* [Assigned task]
Your answer should consist of the lines in the listing that hold "sidebar".

= = = = = = =

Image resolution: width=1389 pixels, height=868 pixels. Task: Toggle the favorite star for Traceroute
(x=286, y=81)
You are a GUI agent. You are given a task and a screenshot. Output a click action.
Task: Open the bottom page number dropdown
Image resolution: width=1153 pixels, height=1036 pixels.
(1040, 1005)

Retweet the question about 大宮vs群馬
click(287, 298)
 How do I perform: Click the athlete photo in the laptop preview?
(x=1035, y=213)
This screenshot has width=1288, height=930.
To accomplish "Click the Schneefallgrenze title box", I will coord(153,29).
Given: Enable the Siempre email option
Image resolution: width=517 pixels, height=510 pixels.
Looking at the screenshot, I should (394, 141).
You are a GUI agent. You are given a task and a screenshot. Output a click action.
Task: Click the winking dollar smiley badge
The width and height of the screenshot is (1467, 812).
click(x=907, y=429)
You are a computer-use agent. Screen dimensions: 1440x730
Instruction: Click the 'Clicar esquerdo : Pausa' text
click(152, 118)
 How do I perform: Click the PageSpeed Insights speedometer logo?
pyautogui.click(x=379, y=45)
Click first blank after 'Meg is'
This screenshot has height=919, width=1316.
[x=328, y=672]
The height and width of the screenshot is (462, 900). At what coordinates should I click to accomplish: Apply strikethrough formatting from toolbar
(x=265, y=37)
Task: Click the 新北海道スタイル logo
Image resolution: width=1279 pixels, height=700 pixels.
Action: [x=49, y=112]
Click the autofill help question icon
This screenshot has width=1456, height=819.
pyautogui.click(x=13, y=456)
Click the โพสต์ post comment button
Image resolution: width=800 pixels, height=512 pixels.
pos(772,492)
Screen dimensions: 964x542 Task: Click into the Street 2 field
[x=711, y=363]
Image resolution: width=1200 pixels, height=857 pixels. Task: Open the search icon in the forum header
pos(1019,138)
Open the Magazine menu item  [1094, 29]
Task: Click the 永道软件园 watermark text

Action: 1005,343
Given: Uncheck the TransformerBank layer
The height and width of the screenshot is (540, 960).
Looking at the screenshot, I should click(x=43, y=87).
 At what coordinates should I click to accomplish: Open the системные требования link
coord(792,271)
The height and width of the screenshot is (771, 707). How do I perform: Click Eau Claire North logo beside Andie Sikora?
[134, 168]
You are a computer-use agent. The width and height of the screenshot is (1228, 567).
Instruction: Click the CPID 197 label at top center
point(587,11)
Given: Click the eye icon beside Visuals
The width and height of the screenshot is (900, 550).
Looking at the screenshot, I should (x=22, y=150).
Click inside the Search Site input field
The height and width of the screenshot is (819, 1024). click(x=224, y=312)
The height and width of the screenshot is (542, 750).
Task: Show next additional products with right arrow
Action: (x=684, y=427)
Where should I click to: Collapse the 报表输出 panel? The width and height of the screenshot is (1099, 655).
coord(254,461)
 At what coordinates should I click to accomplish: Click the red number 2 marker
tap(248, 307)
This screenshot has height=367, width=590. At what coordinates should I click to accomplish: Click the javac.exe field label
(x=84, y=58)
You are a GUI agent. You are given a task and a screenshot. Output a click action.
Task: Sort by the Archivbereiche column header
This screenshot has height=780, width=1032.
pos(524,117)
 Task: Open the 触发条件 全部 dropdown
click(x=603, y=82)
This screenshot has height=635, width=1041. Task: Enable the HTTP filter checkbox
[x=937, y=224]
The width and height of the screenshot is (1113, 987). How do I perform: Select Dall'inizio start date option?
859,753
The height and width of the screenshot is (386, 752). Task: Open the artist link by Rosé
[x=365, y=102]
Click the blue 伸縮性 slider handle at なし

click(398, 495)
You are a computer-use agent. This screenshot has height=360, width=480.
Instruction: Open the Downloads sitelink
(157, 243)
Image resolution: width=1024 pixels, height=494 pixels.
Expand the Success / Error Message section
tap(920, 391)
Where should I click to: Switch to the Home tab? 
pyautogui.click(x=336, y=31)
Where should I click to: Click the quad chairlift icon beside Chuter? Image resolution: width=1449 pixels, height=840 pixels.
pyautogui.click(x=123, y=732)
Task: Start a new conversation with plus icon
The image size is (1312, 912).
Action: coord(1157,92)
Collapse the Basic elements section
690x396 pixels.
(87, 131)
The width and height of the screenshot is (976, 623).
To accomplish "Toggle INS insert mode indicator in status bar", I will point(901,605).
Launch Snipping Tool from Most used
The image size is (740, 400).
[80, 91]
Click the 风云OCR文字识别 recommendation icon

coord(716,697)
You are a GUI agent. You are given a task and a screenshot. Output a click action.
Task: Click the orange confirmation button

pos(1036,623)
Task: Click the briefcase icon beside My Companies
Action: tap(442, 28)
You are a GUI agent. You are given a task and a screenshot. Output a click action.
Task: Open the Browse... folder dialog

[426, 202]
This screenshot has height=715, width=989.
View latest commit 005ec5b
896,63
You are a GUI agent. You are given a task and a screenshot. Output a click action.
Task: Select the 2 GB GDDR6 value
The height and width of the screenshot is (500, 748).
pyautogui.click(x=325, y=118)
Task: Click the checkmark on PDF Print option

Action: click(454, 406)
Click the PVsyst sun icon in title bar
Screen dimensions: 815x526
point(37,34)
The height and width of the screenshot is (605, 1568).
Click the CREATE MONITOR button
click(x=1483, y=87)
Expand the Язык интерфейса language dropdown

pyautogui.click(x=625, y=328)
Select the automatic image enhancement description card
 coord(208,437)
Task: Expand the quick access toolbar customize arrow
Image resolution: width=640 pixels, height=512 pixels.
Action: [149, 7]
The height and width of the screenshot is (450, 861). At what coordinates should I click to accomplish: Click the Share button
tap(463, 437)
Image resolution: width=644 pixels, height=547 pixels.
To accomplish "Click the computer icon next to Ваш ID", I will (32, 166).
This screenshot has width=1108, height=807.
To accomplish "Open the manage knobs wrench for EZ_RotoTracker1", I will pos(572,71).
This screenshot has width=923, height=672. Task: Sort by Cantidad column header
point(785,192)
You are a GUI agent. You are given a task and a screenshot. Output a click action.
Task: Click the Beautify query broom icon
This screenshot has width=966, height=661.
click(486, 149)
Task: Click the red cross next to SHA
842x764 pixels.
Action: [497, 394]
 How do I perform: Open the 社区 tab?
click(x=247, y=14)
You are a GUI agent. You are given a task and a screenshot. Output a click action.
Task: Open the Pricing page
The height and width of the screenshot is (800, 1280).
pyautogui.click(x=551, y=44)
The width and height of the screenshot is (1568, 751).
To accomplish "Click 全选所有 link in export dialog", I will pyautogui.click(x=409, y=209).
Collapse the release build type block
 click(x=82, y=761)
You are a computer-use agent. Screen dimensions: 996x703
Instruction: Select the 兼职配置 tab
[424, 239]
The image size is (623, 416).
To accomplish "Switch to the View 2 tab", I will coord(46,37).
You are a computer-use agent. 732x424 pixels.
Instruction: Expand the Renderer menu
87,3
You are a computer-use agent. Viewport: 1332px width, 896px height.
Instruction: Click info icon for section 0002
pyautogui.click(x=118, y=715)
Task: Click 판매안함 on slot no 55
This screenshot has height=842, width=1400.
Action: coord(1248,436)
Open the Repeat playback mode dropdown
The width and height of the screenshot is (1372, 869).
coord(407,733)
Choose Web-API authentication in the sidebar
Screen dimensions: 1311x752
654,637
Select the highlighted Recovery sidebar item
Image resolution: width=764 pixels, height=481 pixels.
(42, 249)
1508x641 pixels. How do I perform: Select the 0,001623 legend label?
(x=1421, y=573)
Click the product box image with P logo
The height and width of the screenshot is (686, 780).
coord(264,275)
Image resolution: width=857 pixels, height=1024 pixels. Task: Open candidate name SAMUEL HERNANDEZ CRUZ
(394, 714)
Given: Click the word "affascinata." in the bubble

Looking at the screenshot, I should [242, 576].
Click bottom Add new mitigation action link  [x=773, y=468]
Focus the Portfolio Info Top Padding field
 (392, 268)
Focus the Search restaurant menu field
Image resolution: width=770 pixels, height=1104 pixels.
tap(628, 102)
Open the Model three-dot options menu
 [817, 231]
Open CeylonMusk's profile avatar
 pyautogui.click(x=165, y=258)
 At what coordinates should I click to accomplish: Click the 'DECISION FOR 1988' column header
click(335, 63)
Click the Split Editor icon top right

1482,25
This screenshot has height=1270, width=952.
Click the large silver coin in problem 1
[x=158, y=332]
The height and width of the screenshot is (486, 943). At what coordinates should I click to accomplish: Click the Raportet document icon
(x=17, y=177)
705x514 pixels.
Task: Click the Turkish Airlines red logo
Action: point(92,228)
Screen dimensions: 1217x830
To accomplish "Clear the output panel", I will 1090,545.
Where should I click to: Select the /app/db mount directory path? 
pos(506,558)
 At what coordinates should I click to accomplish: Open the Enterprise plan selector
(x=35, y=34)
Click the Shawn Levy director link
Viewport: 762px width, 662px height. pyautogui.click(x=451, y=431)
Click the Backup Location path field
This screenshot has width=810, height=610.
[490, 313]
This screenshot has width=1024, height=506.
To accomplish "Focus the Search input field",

= = = = = = =

* [Output of the task]
Choose Web-API authentication in the sidebar
Select the highlighted Recovery sidebar item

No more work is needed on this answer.